What needs to be done:
Retype each of the following lines with no changes.

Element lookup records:
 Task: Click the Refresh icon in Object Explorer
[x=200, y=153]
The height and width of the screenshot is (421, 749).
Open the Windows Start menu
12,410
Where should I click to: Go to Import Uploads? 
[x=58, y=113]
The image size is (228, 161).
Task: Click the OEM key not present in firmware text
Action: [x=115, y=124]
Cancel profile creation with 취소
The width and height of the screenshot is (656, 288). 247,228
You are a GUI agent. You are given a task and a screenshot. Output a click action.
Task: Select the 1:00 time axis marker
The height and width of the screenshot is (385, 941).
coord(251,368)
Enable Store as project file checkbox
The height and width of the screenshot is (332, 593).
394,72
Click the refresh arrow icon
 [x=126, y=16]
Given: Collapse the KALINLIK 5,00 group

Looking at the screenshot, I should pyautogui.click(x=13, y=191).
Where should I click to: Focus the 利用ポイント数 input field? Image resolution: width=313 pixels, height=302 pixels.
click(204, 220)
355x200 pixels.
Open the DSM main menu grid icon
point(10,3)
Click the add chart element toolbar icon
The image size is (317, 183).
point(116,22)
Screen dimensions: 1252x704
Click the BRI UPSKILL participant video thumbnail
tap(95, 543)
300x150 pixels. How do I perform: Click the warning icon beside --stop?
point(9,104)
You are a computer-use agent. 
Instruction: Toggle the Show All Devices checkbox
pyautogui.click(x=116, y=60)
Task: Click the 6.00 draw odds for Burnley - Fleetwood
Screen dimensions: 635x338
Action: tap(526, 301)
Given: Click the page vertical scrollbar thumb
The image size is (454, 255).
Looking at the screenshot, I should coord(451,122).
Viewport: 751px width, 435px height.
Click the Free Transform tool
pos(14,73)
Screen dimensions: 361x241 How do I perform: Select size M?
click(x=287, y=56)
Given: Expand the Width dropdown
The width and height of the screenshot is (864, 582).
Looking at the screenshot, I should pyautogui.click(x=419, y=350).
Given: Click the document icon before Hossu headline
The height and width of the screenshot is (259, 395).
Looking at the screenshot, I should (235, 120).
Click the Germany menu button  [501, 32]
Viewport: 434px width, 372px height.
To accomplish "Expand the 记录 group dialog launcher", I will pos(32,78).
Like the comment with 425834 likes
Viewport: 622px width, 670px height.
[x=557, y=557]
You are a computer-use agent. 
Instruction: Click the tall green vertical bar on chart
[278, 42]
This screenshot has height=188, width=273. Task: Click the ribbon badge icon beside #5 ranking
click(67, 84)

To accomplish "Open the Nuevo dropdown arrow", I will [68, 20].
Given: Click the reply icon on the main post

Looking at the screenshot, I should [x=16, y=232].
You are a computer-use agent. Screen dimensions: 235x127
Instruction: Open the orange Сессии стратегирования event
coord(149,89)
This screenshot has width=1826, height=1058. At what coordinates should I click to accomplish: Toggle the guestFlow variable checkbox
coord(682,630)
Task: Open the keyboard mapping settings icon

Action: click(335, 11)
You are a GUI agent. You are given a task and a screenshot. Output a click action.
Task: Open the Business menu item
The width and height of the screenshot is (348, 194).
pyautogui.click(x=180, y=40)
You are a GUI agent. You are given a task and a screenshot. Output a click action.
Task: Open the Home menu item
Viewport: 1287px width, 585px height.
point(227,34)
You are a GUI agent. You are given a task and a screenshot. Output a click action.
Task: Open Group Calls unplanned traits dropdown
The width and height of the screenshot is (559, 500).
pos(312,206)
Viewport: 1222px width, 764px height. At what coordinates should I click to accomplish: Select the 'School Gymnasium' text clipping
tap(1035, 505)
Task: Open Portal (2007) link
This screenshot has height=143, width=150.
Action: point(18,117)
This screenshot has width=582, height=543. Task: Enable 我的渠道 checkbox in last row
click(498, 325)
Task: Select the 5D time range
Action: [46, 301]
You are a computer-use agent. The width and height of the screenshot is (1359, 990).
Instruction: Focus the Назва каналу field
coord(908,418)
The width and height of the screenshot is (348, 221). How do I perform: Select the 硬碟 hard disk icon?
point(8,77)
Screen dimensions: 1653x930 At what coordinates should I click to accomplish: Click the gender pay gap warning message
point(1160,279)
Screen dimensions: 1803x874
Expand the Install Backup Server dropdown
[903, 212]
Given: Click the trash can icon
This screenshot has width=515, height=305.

Response to the task:
 Task: Click the Refresh icon in Object Explorer
[x=200, y=153]
The height and width of the screenshot is (421, 749).
Open the Windows Start menu
12,410
Where should I click to: Go to Import Uploads? 
[x=58, y=113]
The image size is (228, 161).
Task: Click the OEM key not present in firmware text
Action: [x=115, y=124]
Cancel profile creation with 취소
The width and height of the screenshot is (656, 288). 247,228
You are a GUI agent. You are given a task and a screenshot. Output a click action.
Task: Select the 1:00 time axis marker
The height and width of the screenshot is (385, 941).
coord(251,368)
Enable Store as project file checkbox
The height and width of the screenshot is (332, 593).
394,72
Click the refresh arrow icon
 [x=126, y=16]
Given: Collapse the KALINLIK 5,00 group

Looking at the screenshot, I should pyautogui.click(x=13, y=191).
Where should I click to: Focus the 利用ポイント数 input field? Image resolution: width=313 pixels, height=302 pixels.
click(204, 220)
355x200 pixels.
Open the DSM main menu grid icon
point(10,3)
Click the add chart element toolbar icon
The image size is (317, 183).
point(116,22)
Screen dimensions: 1252x704
Click the BRI UPSKILL participant video thumbnail
tap(95, 543)
300x150 pixels. How do I perform: Click the warning icon beside --stop?
point(9,104)
You are a computer-use agent. 
Instruction: Toggle the Show All Devices checkbox
pyautogui.click(x=116, y=60)
Task: Click the 6.00 draw odds for Burnley - Fleetwood
Screen dimensions: 635x338
Action: tap(526, 301)
Given: Click the page vertical scrollbar thumb
The image size is (454, 255).
Looking at the screenshot, I should coord(451,122).
Viewport: 751px width, 435px height.
Click the Free Transform tool
pos(14,73)
Screen dimensions: 361x241 How do I perform: Select size M?
click(x=287, y=56)
Given: Expand the Width dropdown
The width and height of the screenshot is (864, 582).
Looking at the screenshot, I should pyautogui.click(x=419, y=350).
Given: Click the document icon before Hossu headline
The height and width of the screenshot is (259, 395).
Looking at the screenshot, I should (235, 120).
Click the Germany menu button  [501, 32]
Viewport: 434px width, 372px height.
To accomplish "Expand the 记录 group dialog launcher", I will pos(32,78).
Like the comment with 425834 likes
Viewport: 622px width, 670px height.
[x=557, y=557]
You are a computer-use agent. 
Instruction: Click the tall green vertical bar on chart
[278, 42]
This screenshot has height=188, width=273. Task: Click the ribbon badge icon beside #5 ranking
click(67, 84)

To accomplish "Open the Nuevo dropdown arrow", I will [68, 20].
Given: Click the reply icon on the main post

Looking at the screenshot, I should [x=16, y=232].
You are a computer-use agent. Screen dimensions: 235x127
Instruction: Open the orange Сессии стратегирования event
coord(149,89)
This screenshot has width=1826, height=1058. At what coordinates should I click to accomplish: Toggle the guestFlow variable checkbox
coord(682,630)
Task: Open the keyboard mapping settings icon

Action: click(335, 11)
You are a GUI agent. You are given a task and a screenshot. Output a click action.
Task: Open the Business menu item
The width and height of the screenshot is (348, 194).
pyautogui.click(x=180, y=40)
You are a GUI agent. You are given a task and a screenshot. Output a click action.
Task: Open the Home menu item
Viewport: 1287px width, 585px height.
point(227,34)
You are a GUI agent. You are given a task and a screenshot. Output a click action.
Task: Open Group Calls unplanned traits dropdown
The width and height of the screenshot is (559, 500).
pos(312,206)
Viewport: 1222px width, 764px height. At what coordinates should I click to accomplish: Select the 'School Gymnasium' text clipping
tap(1035, 505)
Task: Open Portal (2007) link
This screenshot has height=143, width=150.
Action: point(18,117)
This screenshot has width=582, height=543. Task: Enable 我的渠道 checkbox in last row
click(498, 325)
Task: Select the 5D time range
Action: [46, 301]
You are a computer-use agent. The width and height of the screenshot is (1359, 990).
Instruction: Focus the Назва каналу field
coord(908,418)
The width and height of the screenshot is (348, 221). How do I perform: Select the 硬碟 hard disk icon?
point(8,77)
Screen dimensions: 1653x930 At what coordinates should I click to accomplish: Click the gender pay gap warning message
point(1160,279)
Screen dimensions: 1803x874
Expand the Install Backup Server dropdown
[903, 212]
Given: Click the trash can icon
This screenshot has width=515, height=305.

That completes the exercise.